[文書の抜粋]:

2012/1/1

勝山海百合『さざなみの国』(新潮社)
装画:丹地陽子、装幀:新潮社装幀室

日野俊太郎『吉田キグルマレナイト☆』(新潮社)
装画:松橋犬輔、装幀:新潮社装幀室

 2011年11月に出た第23回日本ファンタジーノベル大賞大賞と優秀賞受賞作である(主催者清水建設での紹介)。この賞は2000年以来、大賞該当作なしという結論になったことがない(全23回中、受賞作なしは4度のみ)。しかしながら、今回は選考委員の評価が厳しく、大賞/優秀賞は選ばれたものの十分満足が行く作品とは見做されていない。例えば、『さざなみの国』の帯に寄せられた荒俣宏の推薦文「心を癒す漢方薬小説」も、こうあって欲しいという評者からの要望として述べられたものだ。

 さざなみの国 山峡のどこか、ひっそりと隠れた村から一人の少年が父親を頼って王都を訪れる。少年は村と異なる都会の生活に戸惑いながらも成長し、貧しいながら家柄も良い言い名づけも得て、やがて役人の仕事に就く。しかし、そこで自分の隠された運命を知らされることになる。

[提供データ]:
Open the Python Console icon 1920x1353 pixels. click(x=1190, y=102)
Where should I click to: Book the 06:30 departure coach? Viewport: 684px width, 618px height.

[課題]:
上の文書の抜粋をもとに、次の問いに答えよ。
(a) 『吉田キグルマレナイト☆』の装画を担当したのは誰か。
(b) 日本ファンタジーノベル大賞で、全23回のうち受賞作なしとなったのは何度か。
(c) 『さざなみの国』で、少年は誰を頼って王都を訪れるか。

[完全な回答]:
(a) 松橋犬輔
(b) 4度
(c) 父親